How to create advertising that sells 💸

January 20, 2023

Have you ever seen some advertisements and thought - why can’t I write such great advertisements? 

Or did you wonder about Amul's excellent and nostalgic billboards that have captured our attention over the years? Get ready for some INSANE tips from the OG of Marketing.

Source: Amul Instagram page

Ogilvy & Mather is the OG of advertising who created value worth $1.4 billion and meticulously tracked what worked and what did not. Let me share the TOP lessons as shared by the father of advertising himself.

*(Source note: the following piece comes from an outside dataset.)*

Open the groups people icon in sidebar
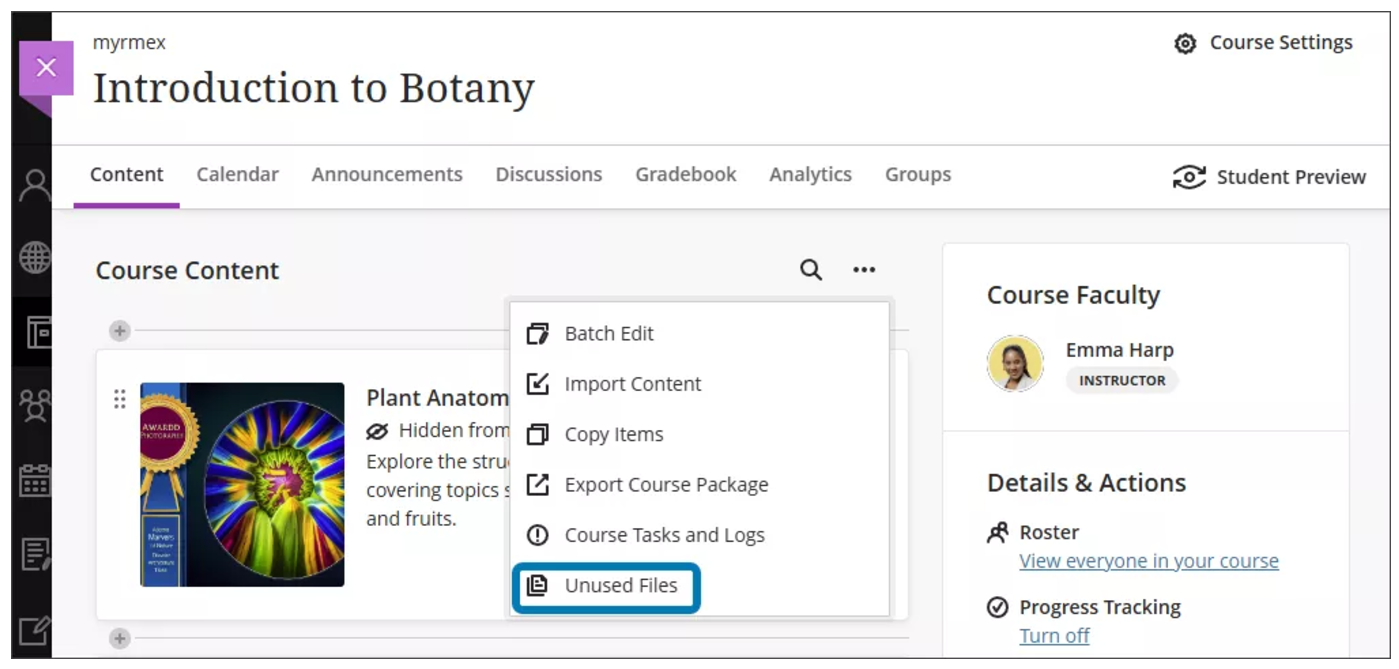Image resolution: width=1399 pixels, height=669 pixels. (35, 405)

I don't want you to find my advertisement ‘creative’. I want you to find it so ‘interesting’ that you buy the product. - Ogilvy

Do psychological segmentation of your users

Divide your target market into segments based on psychological characteristics, such as personality, values, attitudes, and lifestyle. Create more personalised and effective advertising campaigns that resonate with specific market segments. 

Nike appeals to the sense of self-empowerment and pushes people to their limits with the tagline - ‘Just Do it’.  Dove's branding is focused on promoting positive body image and self-esteem. Harley-Davidson's branding appeals to consumers' sense of freedom and rebellion. 

Burr of Singularity

An average person sees around ~10k ads per day. And they don't stand out at all.  

Give your ads a singularity to make them more memorable, like McDonald’s jingle at the end of their ads. A mascot like Amul does. A mnemonic like tudum for Netflix. 

The one good advertisement I remember

Simple Headlines

Be simple. Don’t be clever. Focus on getting the message across in the simplest way possible.

Think Apple - “Privacy - That’s iphone.” and Coca-Cola - “Open happiness”. 

If you and your competitors all make excellent products, don’t try to imply that your product is better. Just say what’s good about your product—and do a clearer, more honest, more informative job of saying it. - Ogilvy

Frame the problem. Offer the solution.

A prospect has come to you with a specific problem. So your ad must set up the problem and prove your solution. Consumers are there for a purpose and it’s your job to show them you’re the answer.

Eno ads do this well - they highlight the problem and tell that they can be solved in few seconds. Asian paints provides clear messaging that their paint is like a lamination and provides great protection. 

Source: Asian Paints

 Make it interesting

If people are bored with the ad, they won’t see the ad, and they won’t remember it too. Find a way to make the ads enjoyable. Sell the appeal of paying attention, then sell the product.

Sometimes, the best idea is to show the product—with utter simplicity. 

Ogilvy's golden rules for advertising

  1. Your role is to sell. Don't let anything distract you. 
  2. Clearly define your brand positioning - your product, service and audience.
  3. Do your homework. Study your consumer in detail.
  4. Give all the information you can give to the consumer.
  5. Talk to them in the language they use every day.
  6. Write great headlines.
  7. Highlight the product by making it the hero.

Did you know?

Customers who experience your products offline spend 60% more online, shop 28% more often and are much less likely to return items. Setting up an experience store where the customer can try the product and talk to a product expert builds more trust.